Hegde Shalini G, Devi Sarita, Pasanna Roshni M, Padashetty Chetan, Shubha Attibele Mahadevaiah, Mukhopadhyay Arpita, Kurpad Anura V
Department of Paediatric Surgery, Bengaluru, Karnataka, India.
Department of Division of Nutrition, St. John's Research Institute, Bengaluru, Karnataka, India.
J Indian Assoc Pediatr Surg. 2024 Jan-Feb;29(1):6-12. doi: 10.4103/jiaps.jiaps_134_23. Epub 2024 Jan 12.
Hirschsprung disease (HSCR) is a congenital disorder of unknown etiology affecting the enteric nervous system (ENS). Since the early gestational development of the ENS is dependent on the prenatal maternal metabolic environment, the objective of this pilot study was to explore the role of specific maternal plasma metabolites in the etiology of HSCR.

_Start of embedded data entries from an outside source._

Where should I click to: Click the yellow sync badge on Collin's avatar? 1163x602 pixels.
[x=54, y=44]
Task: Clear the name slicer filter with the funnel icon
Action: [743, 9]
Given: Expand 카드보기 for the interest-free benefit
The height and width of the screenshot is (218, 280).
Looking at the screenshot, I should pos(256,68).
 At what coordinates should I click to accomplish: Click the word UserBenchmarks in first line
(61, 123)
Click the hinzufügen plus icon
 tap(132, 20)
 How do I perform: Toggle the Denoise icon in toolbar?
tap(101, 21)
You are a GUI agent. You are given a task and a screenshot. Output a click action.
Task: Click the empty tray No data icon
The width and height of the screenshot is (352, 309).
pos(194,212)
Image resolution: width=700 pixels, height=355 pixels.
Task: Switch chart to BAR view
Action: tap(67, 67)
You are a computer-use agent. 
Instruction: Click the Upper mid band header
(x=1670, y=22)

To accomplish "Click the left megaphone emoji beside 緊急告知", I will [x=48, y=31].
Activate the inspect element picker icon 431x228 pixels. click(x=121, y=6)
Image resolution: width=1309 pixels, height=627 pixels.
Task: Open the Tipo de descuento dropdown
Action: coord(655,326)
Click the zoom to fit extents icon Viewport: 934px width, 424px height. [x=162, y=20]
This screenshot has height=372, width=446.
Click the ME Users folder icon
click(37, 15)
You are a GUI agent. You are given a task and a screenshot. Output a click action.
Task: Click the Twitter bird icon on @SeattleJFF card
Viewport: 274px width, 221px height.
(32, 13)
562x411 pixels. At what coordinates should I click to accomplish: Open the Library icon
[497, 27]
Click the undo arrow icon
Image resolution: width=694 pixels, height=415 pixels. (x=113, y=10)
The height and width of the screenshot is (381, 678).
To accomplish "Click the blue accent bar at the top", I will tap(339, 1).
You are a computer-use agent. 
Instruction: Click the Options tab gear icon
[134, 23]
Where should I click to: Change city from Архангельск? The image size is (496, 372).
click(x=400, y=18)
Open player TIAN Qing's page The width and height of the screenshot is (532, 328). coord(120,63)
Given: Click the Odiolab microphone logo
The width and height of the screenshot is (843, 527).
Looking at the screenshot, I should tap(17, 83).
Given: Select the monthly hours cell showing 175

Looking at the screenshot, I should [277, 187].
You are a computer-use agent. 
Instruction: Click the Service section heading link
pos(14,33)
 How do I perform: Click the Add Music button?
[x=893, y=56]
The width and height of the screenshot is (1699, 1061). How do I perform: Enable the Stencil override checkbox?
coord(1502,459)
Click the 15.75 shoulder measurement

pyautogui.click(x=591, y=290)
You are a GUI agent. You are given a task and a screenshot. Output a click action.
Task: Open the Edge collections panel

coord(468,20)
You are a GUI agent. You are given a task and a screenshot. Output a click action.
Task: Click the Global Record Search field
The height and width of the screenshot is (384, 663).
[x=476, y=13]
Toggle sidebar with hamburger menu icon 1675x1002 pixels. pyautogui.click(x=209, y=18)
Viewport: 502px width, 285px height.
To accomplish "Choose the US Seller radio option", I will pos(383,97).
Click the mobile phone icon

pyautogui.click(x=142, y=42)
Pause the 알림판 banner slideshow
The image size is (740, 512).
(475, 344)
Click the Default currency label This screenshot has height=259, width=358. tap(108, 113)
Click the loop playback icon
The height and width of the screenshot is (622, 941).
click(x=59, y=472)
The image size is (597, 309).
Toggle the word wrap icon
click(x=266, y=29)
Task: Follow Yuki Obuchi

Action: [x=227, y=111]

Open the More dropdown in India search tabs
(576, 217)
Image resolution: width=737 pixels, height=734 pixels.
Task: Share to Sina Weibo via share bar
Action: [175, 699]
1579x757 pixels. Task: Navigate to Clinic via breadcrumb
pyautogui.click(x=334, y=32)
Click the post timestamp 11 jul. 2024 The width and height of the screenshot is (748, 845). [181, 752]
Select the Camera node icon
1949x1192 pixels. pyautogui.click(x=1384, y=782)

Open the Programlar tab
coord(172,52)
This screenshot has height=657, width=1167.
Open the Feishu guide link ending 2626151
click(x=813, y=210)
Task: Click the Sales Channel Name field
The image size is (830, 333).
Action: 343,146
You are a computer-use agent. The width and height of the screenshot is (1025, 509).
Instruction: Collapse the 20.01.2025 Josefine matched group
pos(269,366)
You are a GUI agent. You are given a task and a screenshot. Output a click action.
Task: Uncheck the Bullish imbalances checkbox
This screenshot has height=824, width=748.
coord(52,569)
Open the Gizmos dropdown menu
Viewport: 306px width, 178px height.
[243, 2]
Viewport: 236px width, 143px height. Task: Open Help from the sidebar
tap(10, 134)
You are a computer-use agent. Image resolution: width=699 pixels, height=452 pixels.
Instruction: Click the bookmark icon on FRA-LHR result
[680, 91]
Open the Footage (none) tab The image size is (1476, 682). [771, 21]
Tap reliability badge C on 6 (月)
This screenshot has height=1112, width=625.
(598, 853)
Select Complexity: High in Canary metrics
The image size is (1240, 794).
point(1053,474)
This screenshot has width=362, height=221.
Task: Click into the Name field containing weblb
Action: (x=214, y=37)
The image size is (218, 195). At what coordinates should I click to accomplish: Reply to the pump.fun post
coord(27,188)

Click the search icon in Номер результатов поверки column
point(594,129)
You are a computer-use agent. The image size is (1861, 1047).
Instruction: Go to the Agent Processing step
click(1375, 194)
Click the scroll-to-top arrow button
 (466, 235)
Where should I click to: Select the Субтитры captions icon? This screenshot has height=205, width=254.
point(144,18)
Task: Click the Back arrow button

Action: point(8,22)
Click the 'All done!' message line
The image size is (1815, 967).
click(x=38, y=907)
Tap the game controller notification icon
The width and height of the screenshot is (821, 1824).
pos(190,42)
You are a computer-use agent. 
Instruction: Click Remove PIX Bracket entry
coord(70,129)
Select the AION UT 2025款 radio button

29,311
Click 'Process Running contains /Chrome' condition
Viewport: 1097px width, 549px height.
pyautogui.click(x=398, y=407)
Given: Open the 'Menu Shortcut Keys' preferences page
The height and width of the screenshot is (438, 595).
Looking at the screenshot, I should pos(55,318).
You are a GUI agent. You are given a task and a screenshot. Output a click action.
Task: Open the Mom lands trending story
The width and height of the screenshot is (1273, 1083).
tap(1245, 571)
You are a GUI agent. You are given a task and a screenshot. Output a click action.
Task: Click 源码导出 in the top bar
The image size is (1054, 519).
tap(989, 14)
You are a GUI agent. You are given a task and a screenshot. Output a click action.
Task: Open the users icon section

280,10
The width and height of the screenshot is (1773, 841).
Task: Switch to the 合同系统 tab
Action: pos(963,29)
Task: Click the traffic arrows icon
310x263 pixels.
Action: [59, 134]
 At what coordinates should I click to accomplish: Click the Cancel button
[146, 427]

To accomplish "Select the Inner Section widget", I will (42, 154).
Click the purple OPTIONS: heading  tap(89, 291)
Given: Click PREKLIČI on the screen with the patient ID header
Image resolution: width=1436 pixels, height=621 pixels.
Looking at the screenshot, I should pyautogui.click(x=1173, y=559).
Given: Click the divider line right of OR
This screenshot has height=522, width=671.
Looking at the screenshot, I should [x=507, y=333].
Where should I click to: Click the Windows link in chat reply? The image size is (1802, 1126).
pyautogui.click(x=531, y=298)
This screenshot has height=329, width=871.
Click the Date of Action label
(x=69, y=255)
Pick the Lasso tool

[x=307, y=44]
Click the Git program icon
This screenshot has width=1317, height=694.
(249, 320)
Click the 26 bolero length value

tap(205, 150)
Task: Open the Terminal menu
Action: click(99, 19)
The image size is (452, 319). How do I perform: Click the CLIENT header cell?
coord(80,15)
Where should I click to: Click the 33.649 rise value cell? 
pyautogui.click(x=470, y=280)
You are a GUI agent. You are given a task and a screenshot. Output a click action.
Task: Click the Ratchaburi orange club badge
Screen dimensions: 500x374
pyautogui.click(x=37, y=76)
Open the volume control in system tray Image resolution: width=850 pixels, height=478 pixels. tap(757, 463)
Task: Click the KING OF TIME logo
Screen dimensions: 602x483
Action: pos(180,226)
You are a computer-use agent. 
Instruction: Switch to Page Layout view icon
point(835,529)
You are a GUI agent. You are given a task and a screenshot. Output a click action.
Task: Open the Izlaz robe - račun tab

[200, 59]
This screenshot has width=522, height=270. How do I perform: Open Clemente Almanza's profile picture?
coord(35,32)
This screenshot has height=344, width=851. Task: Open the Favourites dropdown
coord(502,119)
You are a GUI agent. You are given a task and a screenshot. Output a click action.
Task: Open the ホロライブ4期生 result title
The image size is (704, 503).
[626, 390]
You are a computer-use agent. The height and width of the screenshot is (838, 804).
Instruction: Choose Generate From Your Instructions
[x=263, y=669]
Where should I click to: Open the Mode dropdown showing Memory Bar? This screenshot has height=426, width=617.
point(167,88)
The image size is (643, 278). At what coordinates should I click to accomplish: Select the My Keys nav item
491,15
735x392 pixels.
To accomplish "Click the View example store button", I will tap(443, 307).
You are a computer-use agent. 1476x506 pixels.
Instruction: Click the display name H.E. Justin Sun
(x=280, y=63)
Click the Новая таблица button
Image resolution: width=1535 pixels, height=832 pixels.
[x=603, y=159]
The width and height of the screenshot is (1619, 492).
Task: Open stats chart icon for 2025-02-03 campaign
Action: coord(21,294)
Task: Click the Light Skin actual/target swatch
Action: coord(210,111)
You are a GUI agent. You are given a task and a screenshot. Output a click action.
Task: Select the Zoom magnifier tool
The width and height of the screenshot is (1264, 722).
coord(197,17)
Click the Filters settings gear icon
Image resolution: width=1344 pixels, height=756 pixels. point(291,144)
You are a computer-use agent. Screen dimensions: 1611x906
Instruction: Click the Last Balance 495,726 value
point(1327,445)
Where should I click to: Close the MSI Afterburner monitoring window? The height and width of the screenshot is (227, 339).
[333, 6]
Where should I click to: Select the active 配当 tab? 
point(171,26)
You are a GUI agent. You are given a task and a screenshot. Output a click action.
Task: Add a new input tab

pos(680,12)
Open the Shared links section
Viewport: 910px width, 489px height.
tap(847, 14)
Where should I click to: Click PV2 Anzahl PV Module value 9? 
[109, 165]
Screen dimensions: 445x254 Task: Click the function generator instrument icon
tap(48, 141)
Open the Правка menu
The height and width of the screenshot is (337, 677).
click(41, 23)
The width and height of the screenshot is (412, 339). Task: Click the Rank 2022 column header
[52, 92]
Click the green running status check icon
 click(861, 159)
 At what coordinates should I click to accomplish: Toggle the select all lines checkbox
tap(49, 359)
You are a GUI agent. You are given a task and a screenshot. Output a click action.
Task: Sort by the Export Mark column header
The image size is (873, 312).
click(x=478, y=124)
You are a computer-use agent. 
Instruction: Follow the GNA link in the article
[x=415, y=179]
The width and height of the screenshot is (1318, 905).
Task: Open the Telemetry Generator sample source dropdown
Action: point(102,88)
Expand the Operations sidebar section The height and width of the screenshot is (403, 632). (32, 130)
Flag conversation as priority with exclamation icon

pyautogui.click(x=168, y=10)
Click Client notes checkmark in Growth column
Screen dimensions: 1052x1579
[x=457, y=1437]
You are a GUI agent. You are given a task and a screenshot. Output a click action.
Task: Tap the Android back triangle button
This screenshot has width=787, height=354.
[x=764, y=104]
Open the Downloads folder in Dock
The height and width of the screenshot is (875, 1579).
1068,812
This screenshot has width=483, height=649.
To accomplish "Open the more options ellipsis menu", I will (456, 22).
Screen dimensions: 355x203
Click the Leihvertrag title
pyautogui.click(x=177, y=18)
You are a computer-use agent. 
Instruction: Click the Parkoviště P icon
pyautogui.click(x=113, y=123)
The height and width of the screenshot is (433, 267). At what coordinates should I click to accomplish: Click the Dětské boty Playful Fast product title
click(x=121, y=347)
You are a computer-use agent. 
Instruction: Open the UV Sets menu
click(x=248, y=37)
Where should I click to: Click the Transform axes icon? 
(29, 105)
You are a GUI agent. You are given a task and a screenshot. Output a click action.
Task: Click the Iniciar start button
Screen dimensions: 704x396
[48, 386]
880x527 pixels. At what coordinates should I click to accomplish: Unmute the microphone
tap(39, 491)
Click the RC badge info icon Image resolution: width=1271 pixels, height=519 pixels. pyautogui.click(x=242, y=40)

In this cross-sectional study, postnatal (as a surrogate for prenatal) plasma samples were obtained from mothers of children diagnosed with HSCR ( = 7) and age-matched mothers of normal children ( = 6). The plasma metabolome was analyzed by ultra-high-pressure liquid chromatography and mass spectrometry. Metabolites were identified by mzCloud using Compound Discoverer software. Using an untargeted metabolomics workflow, metabolites with case versus control group differences were identified.
A total of 268 unique plasma metabolites were identified and annotated in maternal plasma. Of these, 57 were significantly different between case and control groups ( < 0.05, -test). Using a false discovery rate corrected cutoff of 10% to adjust for multiple comparisons, 19 metabolites were significantly different in HSCR cases, including carnitines, medium-chain fatty acids, and glutamic acid. Pathways affected were for amino acid and lipid metabolism.
Disordered prenatal metabolic pathways may be involved in the etiopathogenesis of HSCR in the developing fetus. This is the first study to assess maternal plasma metabolomics in HSCR.
先天性巨结肠症(HSCR)是一种病因不明的先天性疾病,会影响肠神经系统(ENS)。由于肠神经系统的早期妊娠发育依赖于产前母体代谢环境,本初步研究的目的是探讨特定母体血浆代谢物在先天性巨结肠症病因中的作用。
在这项横断面研究中,从诊断为先天性巨结肠症的儿童的母亲(n = 7)和年龄匹配的正常儿童的母亲(n = 6)中获取产后(作为产前的替代)血浆样本。通过超高压液相色谱和质谱分析血浆代谢组。使用Compound Discoverer软件通过mzCloud鉴定代谢物。采用非靶向代谢组学工作流程,鉴定病例组与对照组之间存在差异的代谢物。
在母体血浆中总共鉴定并注释了268种独特的血浆代谢物。其中,病例组和对照组之间有57种存在显著差异(P < 0.05,t检验)。使用10%的错误发现率校正临界值来调整多重比较,19种代谢物在先天性巨结肠症病例中存在显著差异,包括肉碱、中链脂肪酸和谷氨酸。受影响的途径涉及氨基酸和脂质代谢。
产前代谢途径紊乱可能参与发育中胎儿先天性巨结肠症的发病机制。这是第一项评估先天性巨结肠症母体血浆代谢组学的研究。